第16章 運命とガラスの靴
ジェイドは、最近読んだ小説の一節を思い出していた。
“ 何も罪を犯さないなど、しょせん無理な話だ。
ならば、せめて、それを隠しておく事を 私達は誠実と呼ぶ事にした。”
その解釈に則って考えるならば、彼はなんて…
誠実なのだろう。
「ローズさんの、勘違いです。
オクタヴィネルは、貴女の許嫁でもあるフィリップ王子がいる 同盟国ですよ。
そんな我々が、ディアソムニア城を襲うなど…。

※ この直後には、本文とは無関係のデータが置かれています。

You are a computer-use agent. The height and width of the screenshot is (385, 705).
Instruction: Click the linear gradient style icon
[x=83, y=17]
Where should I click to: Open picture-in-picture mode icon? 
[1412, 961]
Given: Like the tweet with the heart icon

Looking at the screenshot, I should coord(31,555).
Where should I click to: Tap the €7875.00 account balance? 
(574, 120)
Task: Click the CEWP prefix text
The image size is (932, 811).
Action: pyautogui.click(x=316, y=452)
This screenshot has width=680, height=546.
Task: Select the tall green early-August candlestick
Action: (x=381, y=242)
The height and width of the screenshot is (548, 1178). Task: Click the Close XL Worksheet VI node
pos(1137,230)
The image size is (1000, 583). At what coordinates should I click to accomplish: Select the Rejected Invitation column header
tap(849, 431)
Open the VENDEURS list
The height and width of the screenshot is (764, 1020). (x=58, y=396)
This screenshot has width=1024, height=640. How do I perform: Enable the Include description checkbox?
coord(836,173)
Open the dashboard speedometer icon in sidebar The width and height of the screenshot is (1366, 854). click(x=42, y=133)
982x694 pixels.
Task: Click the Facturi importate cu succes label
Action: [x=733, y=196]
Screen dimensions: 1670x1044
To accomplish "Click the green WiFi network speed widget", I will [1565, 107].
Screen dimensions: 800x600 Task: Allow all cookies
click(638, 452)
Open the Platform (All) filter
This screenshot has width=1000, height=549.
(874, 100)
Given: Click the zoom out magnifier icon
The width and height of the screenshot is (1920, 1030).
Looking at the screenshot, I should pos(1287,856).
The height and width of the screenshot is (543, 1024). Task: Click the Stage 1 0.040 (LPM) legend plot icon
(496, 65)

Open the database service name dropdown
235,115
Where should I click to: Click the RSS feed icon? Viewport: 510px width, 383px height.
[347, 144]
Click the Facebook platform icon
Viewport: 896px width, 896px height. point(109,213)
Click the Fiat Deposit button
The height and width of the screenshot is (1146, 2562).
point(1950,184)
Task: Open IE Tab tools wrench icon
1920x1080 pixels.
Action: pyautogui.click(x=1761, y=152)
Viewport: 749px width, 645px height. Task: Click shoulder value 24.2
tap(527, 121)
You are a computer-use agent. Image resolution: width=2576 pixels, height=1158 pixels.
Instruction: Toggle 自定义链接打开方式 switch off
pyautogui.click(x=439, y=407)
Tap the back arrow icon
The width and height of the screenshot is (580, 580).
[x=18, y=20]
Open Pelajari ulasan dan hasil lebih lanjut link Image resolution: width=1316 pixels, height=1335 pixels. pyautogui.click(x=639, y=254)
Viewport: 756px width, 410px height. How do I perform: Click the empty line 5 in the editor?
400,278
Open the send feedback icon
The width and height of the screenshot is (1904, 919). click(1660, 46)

絶対に有り得ない話です」
ジェイドは、ローズから一切 瞳を逸らす事なく言い切った。
『…そう』
ローズは彼と対照的に、相手から目線を外すように顔を背けた。そんな彼女の顎先をそっとすくって、自分と無理矢理に顔を向き合わせるジェイド。
そしてゆっくりと…
彼女の唇に、自らの唇を落とした。柔らかくも弾力のある唇の感触だ。
「……触れるだけの口付けで、そんなふうに頬を染めるなんて。
貴女のその態度は、男を期待させてしまいますよ」
林檎のように真っ赤になったローズを見下げ、からかうジェイド。
『仕方、ないでしょ。だって私…貴方としか、口付けした事なくて慣れてな』
まだ喋っている最中のその唇の隙間に、ジェイドは舌先を潜り込ませる。
緊張からか、力の入っているローズの舌を絡め取る。
『ん、…ぅ、』
流れ込んでくるジェイドの唾液を、喉を鳴らして飲み下す。それでも口から溢れ出てしまう透明な液体は、ローズの口元から つぅとこぼれ落ちた。
だんだんと力の抜けてきたタイミングを見計らい、ジェイドはローズの下半身へと手を伸ばす。スカートの中へ侵入し、温かな内太腿を撫でる。
ローズは、両手でジェイドの服をギュッと掴んでいた。